JÁ é extinto após mais de uma década
Elmar Bones, diretor do Jornal JÁ, classifica como “kafkiano” o processo que levou ao pedido de falência e aponta uso de ações por dano moral como forma de censura | Crédito: Rafa Dotti
Decisão encerra ação movida por empresário condenado por assassinato e anula cobrança de indenização
Após mais de dez anos de tramitação e uma escalada de medidas judiciais contra o Jornal JÁ, foi extinto o processo que pedia a falência do veículo de comunicação. A decisão foi tomada pela 2ª Vara Cível do Foro Regional da Tristeza, em Porto Alegre, após a desistência da ação por parte do empresário Luiz Henrique Sanfelice, autor do processo.
O caso teve origem em 2014, quando Sanfelice ingressou na Justiça com pedido de indenização por dano moral contra o jornal, em razão da reportagem “Ela foi queimada viva”, publicada em 2010. O texto detalhava o assassinato da jornalista Beatriz Rodrigues de Oliveira, crime pelo qual o empresário foi condenado a mais de 20 anos de prisão.
A desistência foi homologada pelo juiz João Garcez de Moraes Neto, que extinguiu o processo sem resolução de mérito e anulou as medidas de cobrança da dívida. Com isso, também perde efeito o pedido de falência do veículo, apresentado em março do ano passado como forma de pressionar o pagamento da indenização.
Origem do processo
O processo está diretamente relacionado à reportagem publicada pelo Jornal JÁ em 2010, que descreveu as circunstâncias do assassinato de Beatriz Rodrigues de Oliveira, ocorrido em Novo Hamburgo. O caso teve ampla repercussão no estado.
O repórter responsável pelo texto, Renan Antunes de Oliveira, foi processado criminalmente, mas acabou absolvido, já que não foram identificados erros na reportagem. Paralelamente, o jornal respondeu à ação por dano moral.
O diretor do Jornal JÁ, Elmar Bones, explica que houve dois processos distintos: um contra o jornalista e outro contra o veículo. Segundo ele, o repórter foi absolvido “rápida e cabalmente”.
Pressão judicial
Já o processo contra o jornal “teve uma tramitação tortuosa”, na avaliação de Bones. O jornalista afirma que uma divergência sobre prazos entre a defesa e o Judiciário resultou em julgamento à revelia e condenação do veículo ao pagamento de indenização por dano moral, inicialmente fixada em R$ 18 mil, em valores de 2014.
Ele sustenta que todos os recursos foram apresentados na tentativa de discutir o mérito da ação, mas sem sucesso. Após o trânsito em julgado, tiveram início as medidas de cobrança, como bloqueio de contas e tentativa de penhora de bens.

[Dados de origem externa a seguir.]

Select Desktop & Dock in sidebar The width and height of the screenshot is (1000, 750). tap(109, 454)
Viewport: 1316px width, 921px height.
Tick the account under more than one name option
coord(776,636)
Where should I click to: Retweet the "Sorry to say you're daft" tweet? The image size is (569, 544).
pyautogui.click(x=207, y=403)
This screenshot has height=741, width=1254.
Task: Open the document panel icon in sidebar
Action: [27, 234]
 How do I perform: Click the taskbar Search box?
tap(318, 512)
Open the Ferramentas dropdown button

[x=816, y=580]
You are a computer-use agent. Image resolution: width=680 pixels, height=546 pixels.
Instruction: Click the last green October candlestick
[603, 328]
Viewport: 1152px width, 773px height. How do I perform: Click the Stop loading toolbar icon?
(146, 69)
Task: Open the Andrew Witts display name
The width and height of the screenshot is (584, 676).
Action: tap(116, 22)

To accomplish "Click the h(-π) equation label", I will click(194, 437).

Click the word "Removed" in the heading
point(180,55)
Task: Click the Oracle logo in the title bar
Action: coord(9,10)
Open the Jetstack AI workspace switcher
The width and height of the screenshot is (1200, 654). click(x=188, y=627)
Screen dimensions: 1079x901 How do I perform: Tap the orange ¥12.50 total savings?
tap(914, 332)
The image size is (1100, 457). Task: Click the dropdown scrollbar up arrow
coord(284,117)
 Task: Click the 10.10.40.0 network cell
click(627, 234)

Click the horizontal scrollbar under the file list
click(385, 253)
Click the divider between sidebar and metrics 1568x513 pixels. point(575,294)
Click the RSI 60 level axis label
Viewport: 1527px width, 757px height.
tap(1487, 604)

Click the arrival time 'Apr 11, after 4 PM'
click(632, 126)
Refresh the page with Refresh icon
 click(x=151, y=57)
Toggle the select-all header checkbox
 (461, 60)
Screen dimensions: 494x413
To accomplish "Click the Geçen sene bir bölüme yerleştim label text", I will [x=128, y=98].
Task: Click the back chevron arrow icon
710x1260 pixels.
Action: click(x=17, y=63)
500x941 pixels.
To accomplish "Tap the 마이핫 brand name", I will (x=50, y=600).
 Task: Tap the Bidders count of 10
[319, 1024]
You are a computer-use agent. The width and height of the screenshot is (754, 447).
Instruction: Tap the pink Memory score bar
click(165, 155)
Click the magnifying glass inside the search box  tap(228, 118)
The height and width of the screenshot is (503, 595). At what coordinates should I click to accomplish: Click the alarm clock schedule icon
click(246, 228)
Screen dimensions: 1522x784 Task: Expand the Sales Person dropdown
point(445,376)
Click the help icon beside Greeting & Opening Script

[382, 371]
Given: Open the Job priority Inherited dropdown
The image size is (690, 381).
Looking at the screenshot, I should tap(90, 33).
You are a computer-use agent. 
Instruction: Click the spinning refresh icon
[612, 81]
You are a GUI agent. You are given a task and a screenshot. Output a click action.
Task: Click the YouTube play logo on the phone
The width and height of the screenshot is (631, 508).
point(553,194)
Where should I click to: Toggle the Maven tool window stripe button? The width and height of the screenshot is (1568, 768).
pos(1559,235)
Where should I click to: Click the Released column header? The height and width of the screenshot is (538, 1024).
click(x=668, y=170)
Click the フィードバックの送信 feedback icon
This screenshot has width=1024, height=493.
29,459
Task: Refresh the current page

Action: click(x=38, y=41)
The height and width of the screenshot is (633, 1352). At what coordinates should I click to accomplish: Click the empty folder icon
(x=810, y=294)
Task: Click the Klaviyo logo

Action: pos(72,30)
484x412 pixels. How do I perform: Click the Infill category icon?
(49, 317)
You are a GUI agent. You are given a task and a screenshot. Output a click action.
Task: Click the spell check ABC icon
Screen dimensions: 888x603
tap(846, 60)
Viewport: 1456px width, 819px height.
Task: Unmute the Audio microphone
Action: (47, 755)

O processo chegou a um ponto crítico em fevereiro deste ano, quando foi expedido mandado que autorizava penhora, avaliação e apreensão de bens, incluindo autorização para arrombamento da sede do jornal. “Um detalhe irônico: o arrombamento autorizado pela Justiça atingiria o espaço localizado na sede da Associação Riograndense de Imprensa (ARI)”, disse.
Bones classifica o caso como extremo. Ele afirma que “kafkiano é pouco para qualificar esse processo” e destaca a contradição de um cenário em que “um assassino processa o jornal que relatou o crime e ganha uma indenização por dano moral”.
Impactos da ação
Segundo o diretor, o Jornal JÁ já enfrentava outro processo semelhante, movido pela família do ex-governador Germano Rigotto, também relacionado a reportagem sobre assassinato. Nesse caso, o próprio Bones foi o autor do texto e também foi absolvido, enquanto o jornal acabou condenado por dano moral.
Ele conta que a soma dos processos resultou em mais de duas décadas de pressão judicial sobre a empresa, com impactos financeiros e operacionais. “Somando os dois processos dá mais de 20 anos de assédio judicial, com intervenções financeiras, arresto de bens”, disse.
Censura indireta
Para Bones, o uso de ações por dano moral tem sido ampliado e pode funcionar como forma indireta de censura contra jornalistas e veículos. Ele afirma que “esse mecanismo de assédio judicial, via o estatuto do dano moral, tem sido usado amplamente no Brasil, como uma espécie de censura que atinge um grande numero de jornalistas e editores país afora”.
A extinção do processo encerra formalmente a disputa judicial iniciada em 2014, mas, segundo o diretor, os efeitos acumulados ao longo dos anos ainda impactam a continuidade do veículo.
Com 40 anos completados em 2025, o Jornal JÁ mantém atualmente uma edição online e conta com um grupo reduzido de colaboradores voluntários. O diretor afirma que o futuro do projeto é incerto. “No momento, sinceramente não sei se conseguiremos”, disse.